> To do: Do not include the pictures; repeat the rest of the data exactly.
--- Input data ---
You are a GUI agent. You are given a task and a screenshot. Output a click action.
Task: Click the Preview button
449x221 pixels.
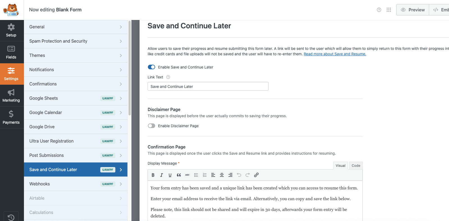pos(413,10)
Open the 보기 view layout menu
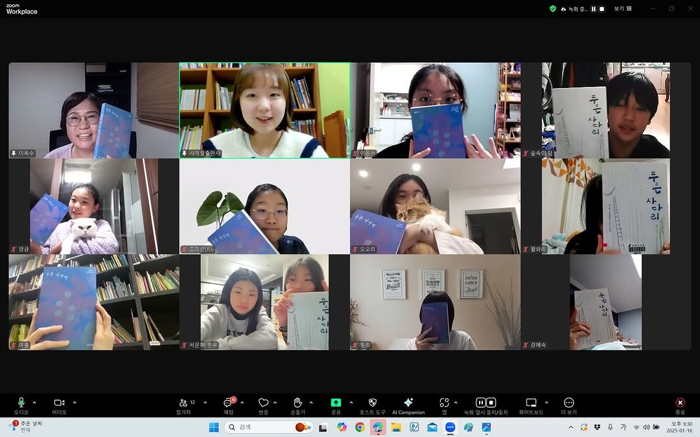 [x=622, y=8]
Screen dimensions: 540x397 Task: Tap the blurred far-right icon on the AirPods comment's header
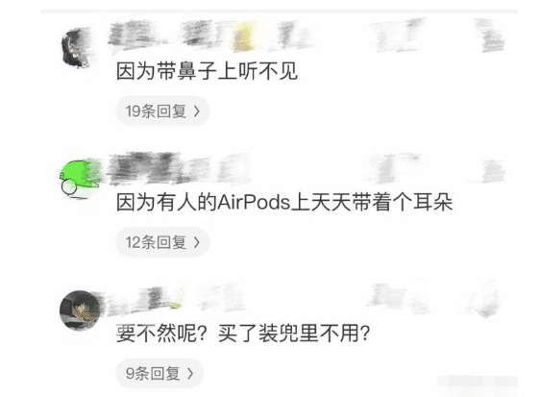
---
> Finished task:
You are a GUI agent. You are given a task and a screenshot. Output a click action.
Task: Click the Preview button
449x221 pixels.
pos(413,10)
Open the 보기 view layout menu
 [x=622, y=8]
Screen dimensions: 540x397 Task: Tap the blurred far-right icon on the AirPods comment's header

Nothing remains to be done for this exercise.